PN Samarinda Tegaskan Mekanisme Restitusi: Bayar, Sita, atau Kurungan

Juru Bicara PN Samarinda, Jemmy Tanjung Utama-Mayang Sari/ Nomorsatukaltim-

BACA JUGA: Perdana di Kaltim, PN Samarinda Terima Permohonan Restitusi, Korban Pidana Boleh Menuntut Ganti Rugi

Meski sebagian dikabulkan, ada dua poin penting yang ditolak hakim. Pertama, permintaan agar apabila terdakwa tidak mampu membayar maka ganti rugi dapat dibebankan kepada negara melalui lembaga yang ditunjuk.

Kedua, permintaan agar putusan restitusi dapat dijalankan segera meskipun masih ada upaya hukum. "Permintaan dari pemohon agar apabila terpidana tidak mampu membayar, maka ganti kerugian dapat dibebankan kepada lembaga yang ditunjuk oleh negara sebagaimana Pasal 67 dan 71 UU Nomor 31 Tahun 2014 tentang Perlindungan Saksi dan Korban, tidak dapat dikabulkan. Hakim menilai pasal tersebut tidak relevan dengan substansi permohonan," jelas Jemmy.

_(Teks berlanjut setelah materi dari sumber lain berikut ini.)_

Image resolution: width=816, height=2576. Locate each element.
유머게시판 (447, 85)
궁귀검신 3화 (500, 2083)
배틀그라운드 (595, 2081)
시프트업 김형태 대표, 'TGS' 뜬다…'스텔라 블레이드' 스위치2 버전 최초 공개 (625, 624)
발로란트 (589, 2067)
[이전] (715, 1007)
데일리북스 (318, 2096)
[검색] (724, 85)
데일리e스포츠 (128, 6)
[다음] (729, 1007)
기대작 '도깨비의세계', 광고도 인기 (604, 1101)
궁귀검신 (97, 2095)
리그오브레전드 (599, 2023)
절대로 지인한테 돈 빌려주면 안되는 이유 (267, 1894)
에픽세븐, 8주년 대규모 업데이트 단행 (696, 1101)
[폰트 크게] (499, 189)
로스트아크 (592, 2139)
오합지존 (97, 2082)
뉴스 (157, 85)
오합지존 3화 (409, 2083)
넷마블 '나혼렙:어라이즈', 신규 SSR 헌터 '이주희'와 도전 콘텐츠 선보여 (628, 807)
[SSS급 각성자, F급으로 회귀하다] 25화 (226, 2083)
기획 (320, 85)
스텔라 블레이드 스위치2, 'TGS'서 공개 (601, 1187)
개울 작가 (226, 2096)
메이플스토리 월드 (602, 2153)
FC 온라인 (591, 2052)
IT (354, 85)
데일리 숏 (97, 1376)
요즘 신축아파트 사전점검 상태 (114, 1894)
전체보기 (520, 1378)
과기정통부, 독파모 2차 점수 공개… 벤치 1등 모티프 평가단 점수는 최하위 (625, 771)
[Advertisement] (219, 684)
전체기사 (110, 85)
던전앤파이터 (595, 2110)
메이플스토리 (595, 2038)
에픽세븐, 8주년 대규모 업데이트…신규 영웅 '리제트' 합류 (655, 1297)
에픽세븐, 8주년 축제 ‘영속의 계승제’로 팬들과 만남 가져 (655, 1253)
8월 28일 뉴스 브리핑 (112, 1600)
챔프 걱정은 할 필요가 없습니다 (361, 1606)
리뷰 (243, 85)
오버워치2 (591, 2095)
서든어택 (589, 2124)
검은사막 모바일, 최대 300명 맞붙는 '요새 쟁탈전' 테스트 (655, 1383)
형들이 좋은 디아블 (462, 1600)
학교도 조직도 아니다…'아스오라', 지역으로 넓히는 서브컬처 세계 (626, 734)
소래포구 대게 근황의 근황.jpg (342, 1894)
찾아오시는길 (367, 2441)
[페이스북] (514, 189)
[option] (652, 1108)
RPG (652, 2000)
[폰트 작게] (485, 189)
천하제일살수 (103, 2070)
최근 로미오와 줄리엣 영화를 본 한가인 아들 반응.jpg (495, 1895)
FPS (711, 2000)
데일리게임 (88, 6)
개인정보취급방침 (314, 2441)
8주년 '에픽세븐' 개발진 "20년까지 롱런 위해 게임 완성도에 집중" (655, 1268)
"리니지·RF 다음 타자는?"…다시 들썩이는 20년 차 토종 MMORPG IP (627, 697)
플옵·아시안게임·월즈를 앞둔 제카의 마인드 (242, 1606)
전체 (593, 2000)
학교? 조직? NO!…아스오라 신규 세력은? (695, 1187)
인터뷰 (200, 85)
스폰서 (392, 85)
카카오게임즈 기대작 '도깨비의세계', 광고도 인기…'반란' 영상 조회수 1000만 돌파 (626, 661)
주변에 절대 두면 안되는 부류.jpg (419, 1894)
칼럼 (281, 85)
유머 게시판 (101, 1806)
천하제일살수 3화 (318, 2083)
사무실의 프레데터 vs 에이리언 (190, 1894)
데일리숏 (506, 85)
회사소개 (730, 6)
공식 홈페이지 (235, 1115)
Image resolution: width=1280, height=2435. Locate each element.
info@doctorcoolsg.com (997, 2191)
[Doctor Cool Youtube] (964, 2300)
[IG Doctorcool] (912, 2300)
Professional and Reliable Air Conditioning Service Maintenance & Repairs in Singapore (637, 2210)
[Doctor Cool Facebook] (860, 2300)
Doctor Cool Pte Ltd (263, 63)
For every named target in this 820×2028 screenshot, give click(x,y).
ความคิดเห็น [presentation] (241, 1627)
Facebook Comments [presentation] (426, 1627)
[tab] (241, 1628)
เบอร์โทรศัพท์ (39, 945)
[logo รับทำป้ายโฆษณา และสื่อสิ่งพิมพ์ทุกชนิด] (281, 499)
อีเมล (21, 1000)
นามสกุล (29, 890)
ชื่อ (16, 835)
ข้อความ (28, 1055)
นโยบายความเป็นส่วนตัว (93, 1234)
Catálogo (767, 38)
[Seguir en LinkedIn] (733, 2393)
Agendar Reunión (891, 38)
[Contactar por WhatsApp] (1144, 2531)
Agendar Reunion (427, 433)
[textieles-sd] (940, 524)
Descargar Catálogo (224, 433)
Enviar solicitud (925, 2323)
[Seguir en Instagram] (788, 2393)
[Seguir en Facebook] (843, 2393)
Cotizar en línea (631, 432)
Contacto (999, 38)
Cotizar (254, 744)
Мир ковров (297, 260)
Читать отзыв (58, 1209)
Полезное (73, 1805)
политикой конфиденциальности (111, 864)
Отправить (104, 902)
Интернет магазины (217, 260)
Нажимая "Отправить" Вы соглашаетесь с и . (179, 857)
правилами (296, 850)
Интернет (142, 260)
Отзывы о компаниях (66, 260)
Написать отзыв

Menurut majelis hakim, mekanisme pembebanan ganti rugi kepada negara hanya berlaku untuk kasus tertentu, misalnya tindak pidana terorisme, pelanggaran HAM berat, perdagangan orang, atau kejahatan seksual terhadap anak. Untuk kasus penganiayaan umum, mekanisme itu tidak bisa diterapkan.

Sementara itu, penolakan atas permintaan putusan serta merta didasarkan pada pertimbangan bahwa permohonan tersebut tidak memenuhi syarat sebagaimana diatur dalam Skema 3 Tahun 2000 tentang Putusan Serta Merta.

BACA JUGA: Sidang Restitusi Kali Pertama Digelar PN Samarinda, Sidangkan Tuntutan Istri Korban Pembunuhan

Tren Restitusi di Indonesia

Putusan PN Samarinda ini menambah catatan penting praktik restitusi di Indonesia. Mekanisme restitusi sebenarnya sudah semakin sering digunakan sebagai bentuk perlindungan hak korban, tidak hanya untuk kasus perdagangan orang atau kekerasan seksual, tetapi juga dalam perkara pidana umum.

Berdasarkan kajian terhadap 41 putusan pada 2023, tingkat pengabulan permohonan restitusi cukup tinggi, yaitu 95 persen dikabulkan majelis hakim, sementara hanya 5 persen yang ditolak.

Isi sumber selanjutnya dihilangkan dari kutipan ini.